Shen: Yes. This is a good time for us to transition to what you mentioned in terms of the investments and initiatives that they're pushing with more sales associates on the floor, better customer service, more infrastructure for their online business because of the growth they're seeing there. I want to touch on six areas that management mentioned, I believe, during their fourth-quarter call, so, earlier this year. These are areas that they believe are really important to their long-term growth.

First, they want to get to know customers better, including their plans and needs. They want to increase the use of data collection and analytics. Home Depot is already really strong with that, and I think they're realizing, this is something we need to be better in. Second, they want to invest more in the technology to greater personalize their marketing and to also improve their service in the store. We touched on that a little bit. Third, they want to also invest in the infrastructure for online delivery and in-store pickup, and they're also opening a new fulfillment center and pushing a few other initiatives around that. Fourth, they want to try to stand out from the competition with some strategic brand partnerships with big names like Craftsman to bring customers in the door. Fifth, they want to better serve their professional customers and then develop their store employees to have more of the skills to serve this customer base, maybe become professional contractors themselves. That's obviously a big part of their focus, given how important that specific segment of customers is. Then, the last thing, they want to grow the do-it-for-me segment with things like services, so installations, in-home sales, and project specialists.

I think, with those six initiatives that management has specifically called out, there are some really important themes.

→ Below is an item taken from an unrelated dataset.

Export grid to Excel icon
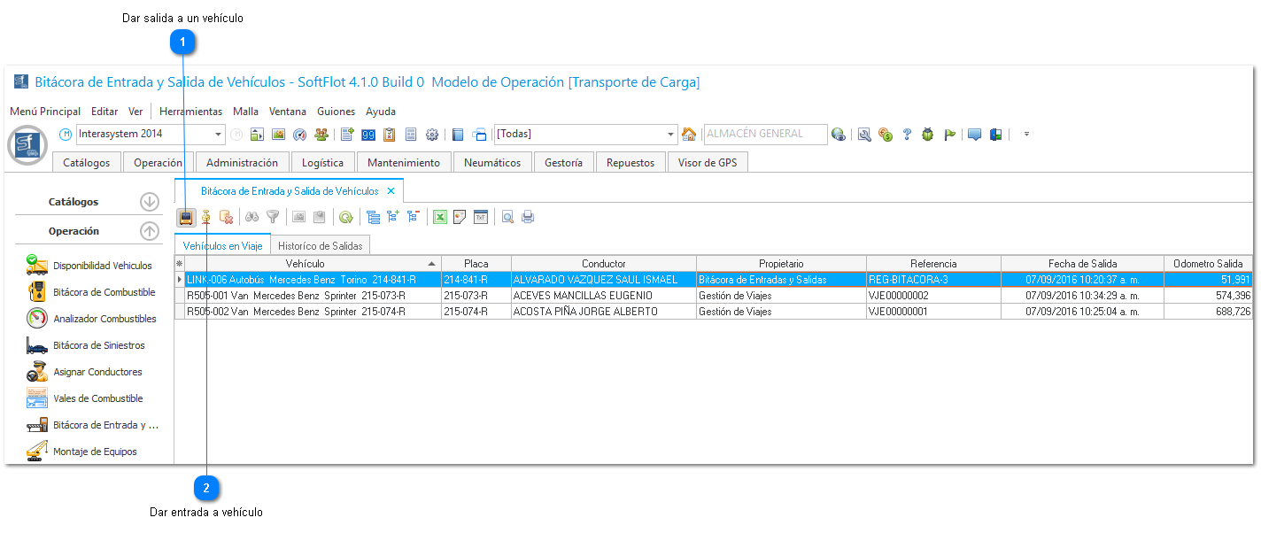Screen dimensions: 1261x533 [x=439, y=217]
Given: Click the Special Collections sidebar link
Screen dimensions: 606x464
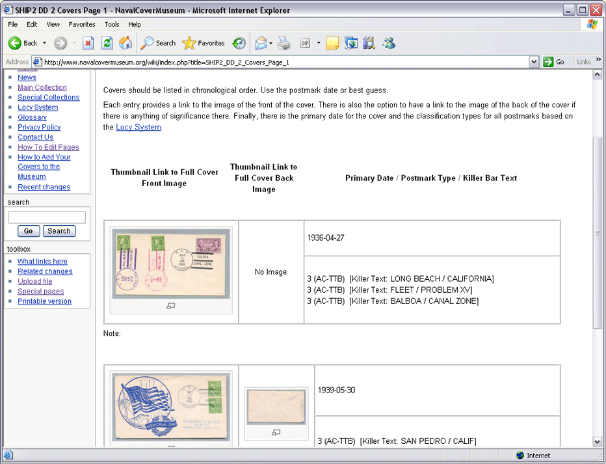Looking at the screenshot, I should (x=49, y=98).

Some of this came up earlier in our discussion in terms of the backdrop of the sector, some of the competitive dynamics. For example, omnichannel is always a big thing that comes up when you talk about a business like this.

Kline: It's a significant challenge, though. If you look at J.C. Penney or Target, they're not shipping two-by-fours or ladders. So in some ways, you have to build a different kind of system. If you order from Lowe's as a contractor, you can get a delivery. And it's a truck, it's a dedicated Lowe's truck.

Shen: Job-site delivery, yeah.

Kline: Yeah. So, you have to figure out how to have the right quantities of stuff and how to incentivize that either they pick it up or that they deliver it, and to make these things efficient. You can't just use the post office or FedEx the way other companies can.

The other thing is, on the customer service side, they talked a lot about centralizing some of the non-customer-facing pieces of this. I went to Lowe's to get a quote on redoing a bathroom at our other house. It took the guy two hours to put in all the stuff, and I was sitting there, and it was very uncomfortable. Now, the person meets with you, figures out what you want, and then a centralized quoting office does the quote. That allows the person in the store to see more people.

Shen: Not spend two hours right there, worrying about it.

Kline: Right. I get my quote 45 minutes later in an email, the same way I do from this guy, but he doesn't have to do all the specs while I'm sitting there, while he's not helping other people. So it's that kind of smart back-end functionality --

Shen: More efficient, yeah.

Kline: Yeah. And they've really, for the first time in the past year -- and I said this a little bit before -- put a focus on the customer. If people are walking out -- if I need a sink, and I walk out, and I didn't buy a sink, I'm either leaving Lowe's and going to Home Depot, or I'm going to a local hardware store, or I'm going online. So you have to capture that customer. And sometimes, that's just putting a body in front of them. It's not easy, in Home Depot or Lowe's, to get a person to pay attention to you sometimes. They're really putting a renewed focus on that.